» **Brief**: Rewrite every one of the records below with "dropdown" replaced by "drop-down list", leaving all other text unchanged.

» **The data**:
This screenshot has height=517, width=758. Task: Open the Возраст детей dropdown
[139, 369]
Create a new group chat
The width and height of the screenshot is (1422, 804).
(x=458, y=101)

» **Output**:
This screenshot has height=517, width=758. Task: Open the Возраст детей drop-down list
[139, 369]
Create a new group chat
The width and height of the screenshot is (1422, 804).
(x=458, y=101)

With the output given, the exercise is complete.